Estudantes carentes da rede pública de ensino do Campo Grande, no Mato Grosso do Sul, receberão 1.403 celulares para auxiliar no aprendizado durante o período de aulas à distância. Os aparelhos foram apreendidos em presídios do estado e serão doados aos alunos.

Anteriormente, os objetos confiscados pela Agência Estadual de Administração do Sistema Penitenciário (Agepen) eram destruídos, após passarem por um processo de investigação e de inteligência para recolhimento de provas.

A iniciativa faz parte de uma ação proposta pelo Ministério Público do estado, através do Projeto “Transforme”, que tem o objetivo de oferecer um destino diferente aos smartphones, os distribuindo aos estudantes em situação vulnerável para eles conseguirem realizar as atividades remotas durante a pandemia da Covid-19.

“Identificamos que esses celulares não tinham utilidade e firmamos essa parceria para beneficiar alunos que precisam de acesso a essa tecnologia. É uma cooperação que começa agora, mas que, com certeza, terá um grande benefício”, disse a promotora de justiça Jiskia Trentin.

Conforme a Secretaria Municipal de Educação (Semed), agora os celulares em bom estado de conservação apreendidos por agentes de segurança no sistema penitenciário serão enviados ao MP-MS, que destinará os objetos para instituições parceiras, onde eles serão limpos e preparados para o uso escolar.

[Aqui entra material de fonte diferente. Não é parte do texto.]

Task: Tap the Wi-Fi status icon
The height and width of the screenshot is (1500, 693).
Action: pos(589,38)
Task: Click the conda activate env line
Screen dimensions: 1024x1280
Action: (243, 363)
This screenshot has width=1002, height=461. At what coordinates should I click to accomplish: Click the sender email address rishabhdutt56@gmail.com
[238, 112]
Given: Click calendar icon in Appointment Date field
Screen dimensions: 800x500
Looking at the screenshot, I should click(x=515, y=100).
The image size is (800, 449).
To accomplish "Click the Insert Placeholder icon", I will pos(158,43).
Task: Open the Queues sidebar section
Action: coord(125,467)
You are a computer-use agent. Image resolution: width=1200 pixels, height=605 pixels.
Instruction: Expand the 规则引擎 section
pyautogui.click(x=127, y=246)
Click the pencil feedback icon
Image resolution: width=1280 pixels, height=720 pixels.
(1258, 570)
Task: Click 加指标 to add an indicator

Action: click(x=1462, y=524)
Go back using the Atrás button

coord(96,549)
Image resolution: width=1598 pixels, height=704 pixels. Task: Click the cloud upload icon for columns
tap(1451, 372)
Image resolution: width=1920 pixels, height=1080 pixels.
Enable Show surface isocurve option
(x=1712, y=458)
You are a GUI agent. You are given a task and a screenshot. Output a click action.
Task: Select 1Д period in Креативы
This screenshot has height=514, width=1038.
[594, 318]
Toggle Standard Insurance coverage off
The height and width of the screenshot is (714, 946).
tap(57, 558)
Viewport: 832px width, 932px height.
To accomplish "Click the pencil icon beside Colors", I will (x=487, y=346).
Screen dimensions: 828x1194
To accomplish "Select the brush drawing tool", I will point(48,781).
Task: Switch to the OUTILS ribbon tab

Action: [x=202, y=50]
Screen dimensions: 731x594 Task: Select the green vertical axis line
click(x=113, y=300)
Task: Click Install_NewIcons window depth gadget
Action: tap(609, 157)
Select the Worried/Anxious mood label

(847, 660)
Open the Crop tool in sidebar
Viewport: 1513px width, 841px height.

Segundo a secretária, Elza Fernandes, a pasta ficará responsável por fazer a triagem dos estudantes e também pela distribuição dos aparelhos.

“Mesmo com a previsão de retorno híbrido das aulas, a partir do dia 19 de julho, as atividades remotas vão continuar. E, para aqueles que ficarão em casa, será essencial ter o aparelho, para assistirem aos vídeos e realizar as atividades”, disse a titular.

Ainda não foi divulgado quando a Semed começará a enviar os smartphones aos alunos.

O primeiro lote de eletrônicos foi entregue no dia 4 de maio aos estudantes do curso de Análise de Sistemas da Faculdade Estácio de Sá de Campo Grande (FESCG), onde serão formatados e higienizados.

“Iremos fazer isso o mais rápido possível, para que estejam com as crianças que precisam o quanto antes”, disse o diretor-geral da instituição, Danieli Marcondes Biacio.

Além da FESCG, a Universidade Federal de Mato Grosso do Sul (UFMS) e a Universidade Católica Dom Bosco (UCDB) também são parceiras do Ministério Público do estado no projeto.